Os sofistas

Os sofistas contribuíram para o desenvolvimento crítico do pensamento da Grécia Antiga, adotando uma postura pragmática e contextualizada. No presente texto é realizada uma abordagem sumária às linhas-mestras seu pensamento.

O pensamento sofista surge no século V a.C. como uma resposta ao pensamento metafísico anterior, assumindo uma postura contrária à ideia de transcendência, especialmente em relação a uma noção de justiça superior de caráter material. Um dos elementos centrais do pensamento sofista é o relativismo, que afirma que a moralidade e a lei variam de acordo com as convenções sociais, culturais e políticas de cada sociedade. Nessa perspetiva, não há uma definição universalmente válida de justiça ou direito. Esse relativismo implica a negação de uma ideia natural e superior do direito, argumentando que as normas são socialmente construídas.
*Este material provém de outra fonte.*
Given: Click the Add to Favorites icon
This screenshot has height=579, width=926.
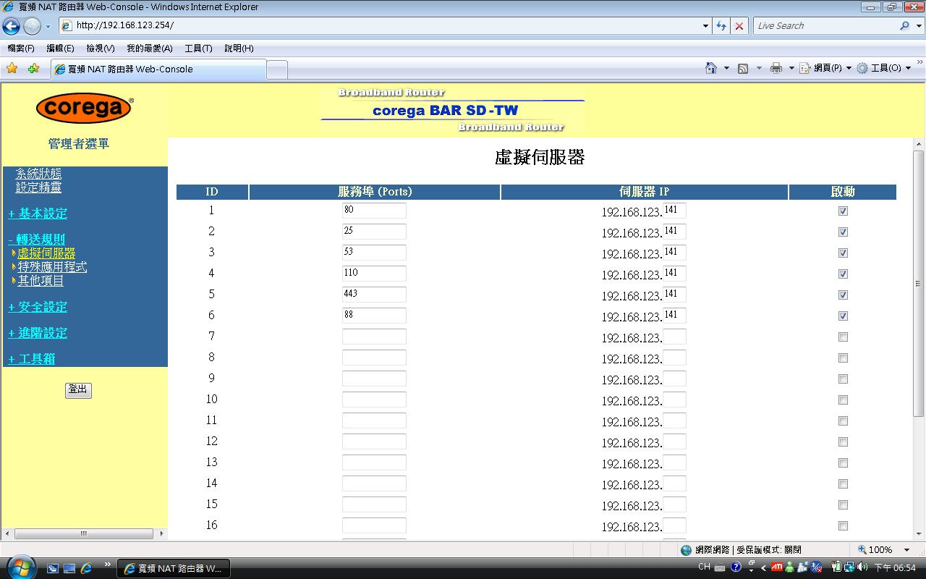Looking at the screenshot, I should coord(33,69).
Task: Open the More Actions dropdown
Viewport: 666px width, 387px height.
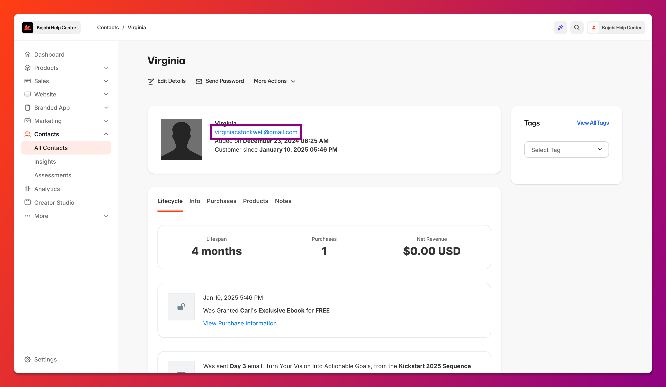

Além disso, os sofistas valorizavam a retórica e a persuasão como mecanismos para a realização da justiça, entendida como a garantia dos próprios interesses. Para eles, a verdade objetiva era menos importante do que a capacidade de persuasão. Assim, a habilidade de apresentar argumentos convincentes e persuasivos era considerada fundamental para alcançar resultados favoráveis. Os sofistas também adotavam uma postura cética em relação à lei natural, questionando a existência de princípios jurídicos absolutos e argumentando que as leis e as noções de justiça eram construções humanas sujeitas a mudanças e interpretações diversas. Essa visão cética enfatizava a natureza mutável e relativa do direito.

A relação entre lei e poder, bem como entre direito, política e poder, também era um tema central para os sofistas. Eles entendiam a lei como uma ferramenta utilizada para manter e exercer controlo sobre os outros. Nessa perspetiva, a justiça estava mais relacionada à capacidade de influenciar o sistema jurídico e obter resultados favoráveis do que à aplicação imparcial de princípios universais.

Outra característica marcante do pensamento sofista era o pragmatismo. Os sofistas concentravam-se na utilidade e nos resultados práticos das leis, em vez de procurar fundamentos teóricos ou morais abstratos. Para eles, a justiça era uma questão de conveniência e interesse próprio, em vez de um princípio absoluto.

É importante ressaltar que o pensamento sofista não foi homogéneo, havendo variações nas conceções e nos argumentos entre os diferentes sofistas. No entanto, as características mencionadas anteriormente representam algumas das ideias-chave que permearam o pensamento sofista.

Embora o pensamento sofista tenha sido alvo de críticas e considerado por alguns como relativista e amoral, ele desempenhou um papel importante na reflexão crítica sobre a natureza do direito, da justiça e da linguagem na Grécia Antiga, tendo influenciado o desenvolvimento posterior do pensamento jurídico e filosófico, estimulando debates sobre a natureza e os fundamentos do direito.